_Dataset excerpts_
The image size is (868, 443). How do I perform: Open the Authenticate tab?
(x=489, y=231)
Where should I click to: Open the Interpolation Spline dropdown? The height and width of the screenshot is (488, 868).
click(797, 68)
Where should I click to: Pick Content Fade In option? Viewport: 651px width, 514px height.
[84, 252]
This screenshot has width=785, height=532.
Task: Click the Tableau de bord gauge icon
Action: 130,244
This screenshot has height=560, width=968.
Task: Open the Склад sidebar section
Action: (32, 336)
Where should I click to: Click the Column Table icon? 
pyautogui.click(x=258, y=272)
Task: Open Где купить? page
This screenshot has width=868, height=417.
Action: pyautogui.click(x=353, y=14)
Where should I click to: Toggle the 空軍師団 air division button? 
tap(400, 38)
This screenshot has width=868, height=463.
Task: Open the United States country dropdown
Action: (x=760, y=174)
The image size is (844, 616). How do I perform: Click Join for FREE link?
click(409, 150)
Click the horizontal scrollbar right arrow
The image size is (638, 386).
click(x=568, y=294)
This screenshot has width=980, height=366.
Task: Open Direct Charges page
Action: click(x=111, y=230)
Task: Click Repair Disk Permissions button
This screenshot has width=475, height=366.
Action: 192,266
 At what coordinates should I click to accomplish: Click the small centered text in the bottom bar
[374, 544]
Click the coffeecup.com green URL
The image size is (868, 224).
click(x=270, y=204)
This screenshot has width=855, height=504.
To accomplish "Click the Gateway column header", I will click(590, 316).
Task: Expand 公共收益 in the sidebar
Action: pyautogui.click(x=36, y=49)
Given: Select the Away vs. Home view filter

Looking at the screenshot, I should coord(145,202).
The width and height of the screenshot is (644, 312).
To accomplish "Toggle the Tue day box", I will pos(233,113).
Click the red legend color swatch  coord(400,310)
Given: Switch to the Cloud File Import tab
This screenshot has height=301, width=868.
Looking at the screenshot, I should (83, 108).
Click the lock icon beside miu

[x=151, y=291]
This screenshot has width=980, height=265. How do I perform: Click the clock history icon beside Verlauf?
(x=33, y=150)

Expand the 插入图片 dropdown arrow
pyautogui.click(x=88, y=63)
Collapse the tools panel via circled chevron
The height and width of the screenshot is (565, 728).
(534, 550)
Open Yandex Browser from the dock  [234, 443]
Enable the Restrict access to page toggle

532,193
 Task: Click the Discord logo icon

_Your goal_
Lines before the one containing "The height and width of the screenshot is (565, 728)." are left out. Repeat that line and all lines after it in the records above exactly.

_Response to the task_
The height and width of the screenshot is (565, 728).
(534, 550)
Open Yandex Browser from the dock  [234, 443]
Enable the Restrict access to page toggle

532,193
 Task: Click the Discord logo icon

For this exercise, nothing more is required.